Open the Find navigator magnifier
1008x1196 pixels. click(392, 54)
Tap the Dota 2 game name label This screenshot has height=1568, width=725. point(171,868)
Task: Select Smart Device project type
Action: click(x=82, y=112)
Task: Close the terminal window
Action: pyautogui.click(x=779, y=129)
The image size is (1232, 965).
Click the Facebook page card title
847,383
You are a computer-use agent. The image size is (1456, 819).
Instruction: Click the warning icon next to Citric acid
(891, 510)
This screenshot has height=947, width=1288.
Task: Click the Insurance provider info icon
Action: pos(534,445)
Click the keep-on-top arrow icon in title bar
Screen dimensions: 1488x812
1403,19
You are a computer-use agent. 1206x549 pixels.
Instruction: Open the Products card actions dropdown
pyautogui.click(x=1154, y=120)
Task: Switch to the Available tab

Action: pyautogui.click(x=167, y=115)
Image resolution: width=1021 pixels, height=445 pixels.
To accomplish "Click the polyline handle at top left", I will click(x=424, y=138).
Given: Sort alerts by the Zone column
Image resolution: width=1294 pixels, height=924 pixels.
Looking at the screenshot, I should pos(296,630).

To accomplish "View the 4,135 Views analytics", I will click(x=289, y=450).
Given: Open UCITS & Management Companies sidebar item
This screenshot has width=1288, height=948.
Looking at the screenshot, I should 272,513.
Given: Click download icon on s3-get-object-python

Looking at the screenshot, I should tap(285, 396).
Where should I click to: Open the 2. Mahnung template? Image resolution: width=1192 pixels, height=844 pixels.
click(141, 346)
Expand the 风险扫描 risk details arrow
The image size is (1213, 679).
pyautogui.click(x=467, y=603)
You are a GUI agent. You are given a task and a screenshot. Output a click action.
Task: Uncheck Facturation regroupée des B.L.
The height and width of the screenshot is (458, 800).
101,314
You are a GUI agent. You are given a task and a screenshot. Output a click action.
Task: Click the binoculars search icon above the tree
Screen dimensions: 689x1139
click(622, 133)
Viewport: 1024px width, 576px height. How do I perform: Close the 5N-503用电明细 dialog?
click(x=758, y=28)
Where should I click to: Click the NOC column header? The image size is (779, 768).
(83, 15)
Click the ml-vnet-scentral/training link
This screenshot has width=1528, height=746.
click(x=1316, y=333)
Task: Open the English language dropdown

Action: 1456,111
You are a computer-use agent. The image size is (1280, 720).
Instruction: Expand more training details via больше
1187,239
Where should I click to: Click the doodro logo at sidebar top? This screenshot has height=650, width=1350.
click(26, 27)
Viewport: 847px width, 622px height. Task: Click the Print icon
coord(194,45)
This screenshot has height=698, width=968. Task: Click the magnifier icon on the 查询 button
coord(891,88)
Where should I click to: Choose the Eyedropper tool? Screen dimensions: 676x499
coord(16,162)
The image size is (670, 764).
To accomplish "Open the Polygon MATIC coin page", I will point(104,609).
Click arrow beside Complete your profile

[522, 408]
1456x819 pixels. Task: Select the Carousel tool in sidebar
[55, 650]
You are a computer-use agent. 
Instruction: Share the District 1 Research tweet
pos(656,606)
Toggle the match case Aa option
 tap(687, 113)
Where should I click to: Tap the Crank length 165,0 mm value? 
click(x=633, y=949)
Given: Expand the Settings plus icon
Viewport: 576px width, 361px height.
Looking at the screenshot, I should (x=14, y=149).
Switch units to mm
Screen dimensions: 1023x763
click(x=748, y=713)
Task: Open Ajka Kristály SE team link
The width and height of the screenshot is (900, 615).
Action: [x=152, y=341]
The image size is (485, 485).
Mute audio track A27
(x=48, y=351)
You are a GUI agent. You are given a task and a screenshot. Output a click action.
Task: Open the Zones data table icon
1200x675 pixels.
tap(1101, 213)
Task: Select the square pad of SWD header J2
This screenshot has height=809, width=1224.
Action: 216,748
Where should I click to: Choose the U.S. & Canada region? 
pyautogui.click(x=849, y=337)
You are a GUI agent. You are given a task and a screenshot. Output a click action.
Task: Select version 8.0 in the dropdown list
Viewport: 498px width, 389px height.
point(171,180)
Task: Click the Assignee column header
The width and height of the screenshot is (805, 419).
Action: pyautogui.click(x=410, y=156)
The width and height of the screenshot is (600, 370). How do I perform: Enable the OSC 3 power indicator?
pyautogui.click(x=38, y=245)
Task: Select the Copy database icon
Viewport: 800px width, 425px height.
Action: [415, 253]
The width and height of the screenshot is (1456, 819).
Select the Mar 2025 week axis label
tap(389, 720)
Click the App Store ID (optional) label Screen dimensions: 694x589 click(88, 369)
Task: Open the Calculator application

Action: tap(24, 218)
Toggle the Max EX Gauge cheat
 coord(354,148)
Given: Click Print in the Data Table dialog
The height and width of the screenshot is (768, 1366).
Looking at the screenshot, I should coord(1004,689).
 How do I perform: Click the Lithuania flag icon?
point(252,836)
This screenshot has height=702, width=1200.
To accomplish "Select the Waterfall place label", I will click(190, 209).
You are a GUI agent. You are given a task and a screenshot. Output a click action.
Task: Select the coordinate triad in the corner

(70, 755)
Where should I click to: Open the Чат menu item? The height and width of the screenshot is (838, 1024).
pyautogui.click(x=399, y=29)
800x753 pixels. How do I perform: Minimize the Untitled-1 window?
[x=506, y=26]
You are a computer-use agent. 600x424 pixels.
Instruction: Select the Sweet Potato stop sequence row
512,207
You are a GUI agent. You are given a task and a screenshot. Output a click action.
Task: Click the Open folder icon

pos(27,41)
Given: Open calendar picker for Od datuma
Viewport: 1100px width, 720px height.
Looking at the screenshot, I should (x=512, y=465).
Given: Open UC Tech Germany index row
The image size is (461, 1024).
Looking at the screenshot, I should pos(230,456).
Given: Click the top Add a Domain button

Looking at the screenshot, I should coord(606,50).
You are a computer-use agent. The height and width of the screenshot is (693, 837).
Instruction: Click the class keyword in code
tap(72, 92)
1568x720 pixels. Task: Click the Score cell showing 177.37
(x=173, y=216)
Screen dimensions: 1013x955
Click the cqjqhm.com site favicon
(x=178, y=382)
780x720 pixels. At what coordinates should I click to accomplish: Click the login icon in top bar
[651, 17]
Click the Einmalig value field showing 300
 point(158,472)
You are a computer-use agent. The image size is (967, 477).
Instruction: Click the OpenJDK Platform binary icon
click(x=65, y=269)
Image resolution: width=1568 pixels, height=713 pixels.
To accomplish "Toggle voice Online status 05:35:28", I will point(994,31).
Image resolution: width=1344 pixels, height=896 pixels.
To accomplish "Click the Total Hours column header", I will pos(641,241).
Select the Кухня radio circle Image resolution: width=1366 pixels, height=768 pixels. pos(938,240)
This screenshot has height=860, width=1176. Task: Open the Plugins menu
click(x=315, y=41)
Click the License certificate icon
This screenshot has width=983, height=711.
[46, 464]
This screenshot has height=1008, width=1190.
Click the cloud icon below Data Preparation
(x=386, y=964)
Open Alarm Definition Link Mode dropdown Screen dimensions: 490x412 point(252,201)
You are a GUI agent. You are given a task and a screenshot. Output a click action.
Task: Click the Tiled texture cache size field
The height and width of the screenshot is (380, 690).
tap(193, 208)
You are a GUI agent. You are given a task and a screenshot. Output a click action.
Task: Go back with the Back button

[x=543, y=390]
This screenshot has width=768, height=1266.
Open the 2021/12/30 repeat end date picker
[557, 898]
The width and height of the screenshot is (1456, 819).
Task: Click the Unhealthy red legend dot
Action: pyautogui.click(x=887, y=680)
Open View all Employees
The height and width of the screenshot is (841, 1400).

• • •

=== Task item ===
Once the line containing "You are a computer-use agent. The image size is (1456, 819)." has been set down, nothing more is wanted; set down each line of the listing above up to it exactly, starting with the first.

=== Result of the exercise ===
Open the Find navigator magnifier
1008x1196 pixels. click(392, 54)
Tap the Dota 2 game name label This screenshot has height=1568, width=725. point(171,868)
Task: Select Smart Device project type
Action: click(x=82, y=112)
Task: Close the terminal window
Action: pyautogui.click(x=779, y=129)
The image size is (1232, 965).
Click the Facebook page card title
847,383
You are a computer-use agent. The image size is (1456, 819).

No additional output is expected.